The answer: Yes. “We banked on the fact that there were people who were still passionate about station wagons and that they were probably a little bit eccentric,” said Smartt, the soon-to-be newest member of Calvin’s communications arts and sciences department. So he and Zaluski, both master of fine arts candidates at Wake Forest University, set out to collect those stories for their thesis project.

“We’re not making fun of people; we’re on their side,” said Smartt. “Collecting station wagons is a little quirky, but that’s what makes a great story.”

The result, Wagonmasters, a 40-minute documentary, is a collection of vignettes about wagon enthusiasts woven together around the theme of the changing American Dream.

“In film, I believe you can educate and reflect while also offering an entertaining experience,” said Smartt. “This car that was once the epitome of the American Dream became the most uncool car people could imagine,” he said. “What does that say about the American Dream?”

The film has garnered attention from filmmakers, including being named 2013 “Best of Festival” by the Broadcast Education Association in the student documentary category and a finalist for the College Television Awards (the college Emmys), sponsored by the Academy of Television Arts and Sciences—the winner to be announced April 25.

Other current projects for Smartt, who will begin teaching at Calvin this fall, include a film on the impact of short-term mission trips, based on his experiences traveling with a singing group to Zambia, and the true story of a homeless 18-year-old boy struggling to provide a home and create a family with his soon-to-be paroled father.

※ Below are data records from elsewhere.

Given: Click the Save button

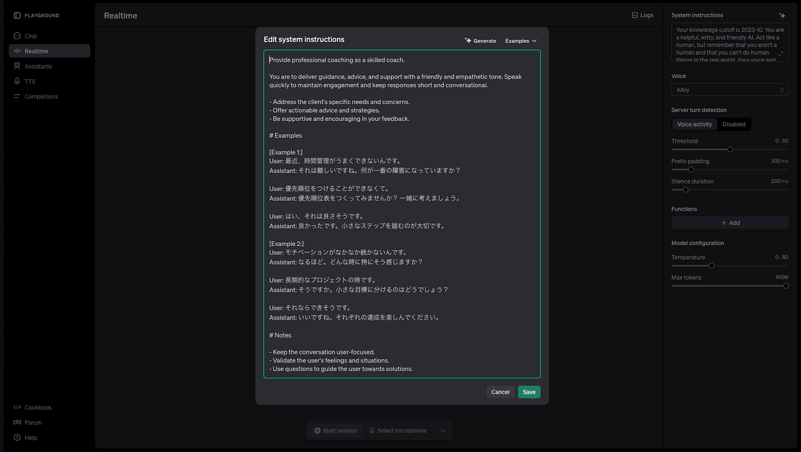Looking at the screenshot, I should coord(529,391).
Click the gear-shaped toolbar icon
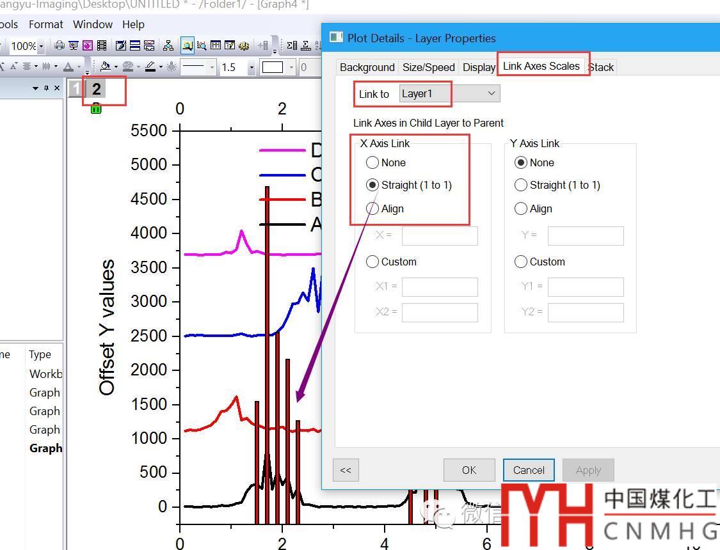Viewport: 720px width, 550px height. click(243, 45)
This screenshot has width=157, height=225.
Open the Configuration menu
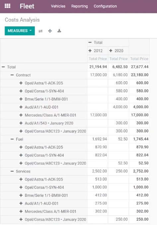(x=105, y=6)
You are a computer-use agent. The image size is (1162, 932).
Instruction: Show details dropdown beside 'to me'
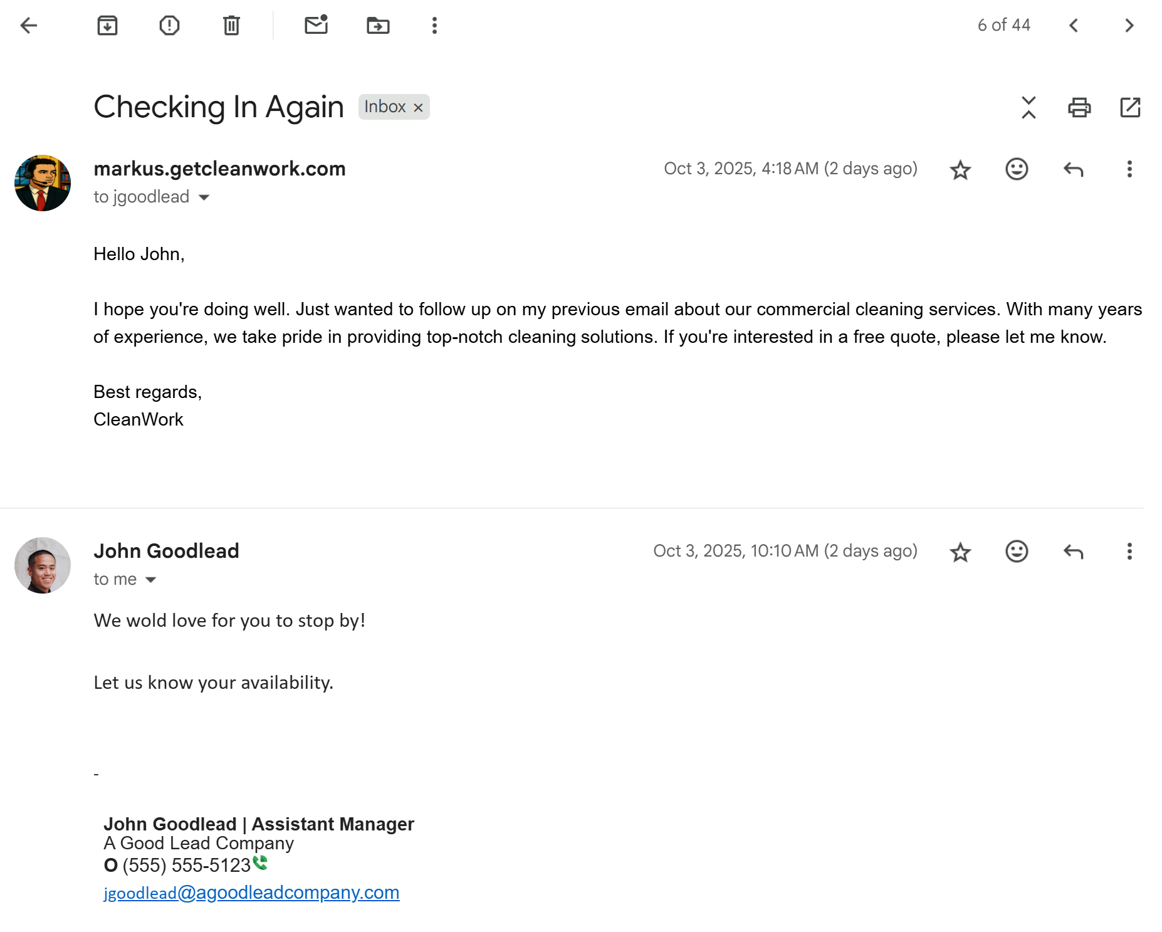click(x=150, y=580)
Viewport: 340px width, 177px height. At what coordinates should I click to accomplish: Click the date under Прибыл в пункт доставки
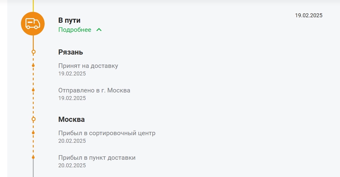[x=72, y=165]
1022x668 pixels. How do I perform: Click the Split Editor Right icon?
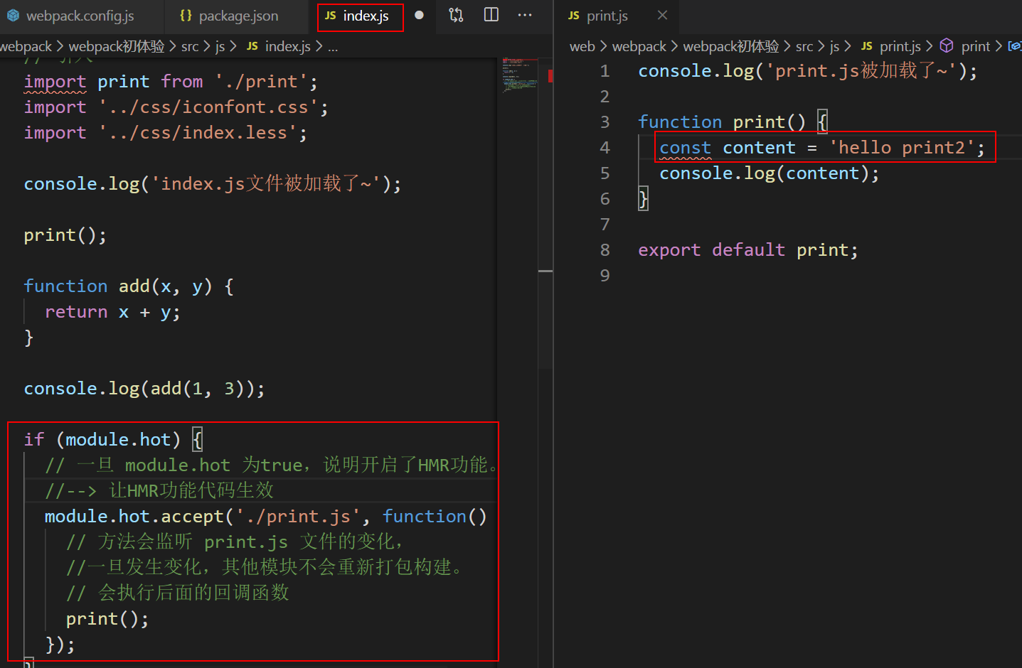coord(491,15)
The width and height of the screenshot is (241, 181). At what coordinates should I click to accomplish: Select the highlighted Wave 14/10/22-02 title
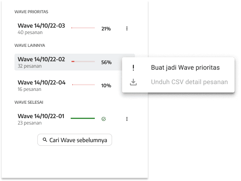click(41, 59)

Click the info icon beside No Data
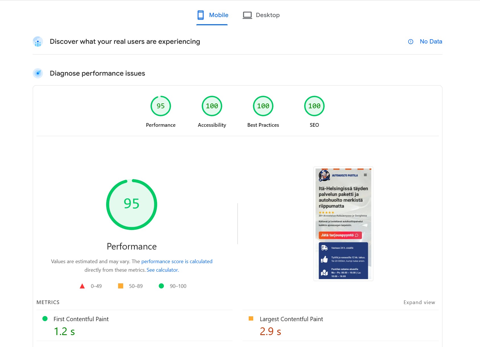click(411, 42)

Integrating faith and film

“As a documentary filmmaker, Sam impresses me as a listener,” said Brian Fuller, media production professor at Calvin. “He values the stories of others in a way that is both humble and courageous. He seems willing to approach those lives which aren’t like his own and present them as worthy of audience attention. I’ve been lucky enough to view several of his films, and frankly, he makes beautiful pictures.”

Smartt is excited about the opportunities at Calvin. “I’m looking forward to being encouraged to incorporate my faith into my work,” he said. “It’s important to have Christians who are active in this field, and I’m excited to have mentors who are going to be able to guide me and help me think through this from a Christian perspective.”

Up first for Smartt, among other things, is a new class, “Social Justice Documentary Production and the Christian Worldview,” to be offered next spring. “This is something that I’m very interested in but haven’t had the chance to explore,” said Smartt, who will also teach classes in media production and digital media. “Those worlds do not overlap very much, and I’m interested in exploring why that is and how Christians should approach social justice documentary.

“I’m looking forward to engaging students in this process,” he said, “but I’m also looking forward to learning from the students. It’s definitely a two-way street. There’s no better way to learn about the culture than from the people who are immersed in it.”

On Thursday, April 25, Wagonmasters took second place in "Documentary" category at the 34th Annual College Television Awards.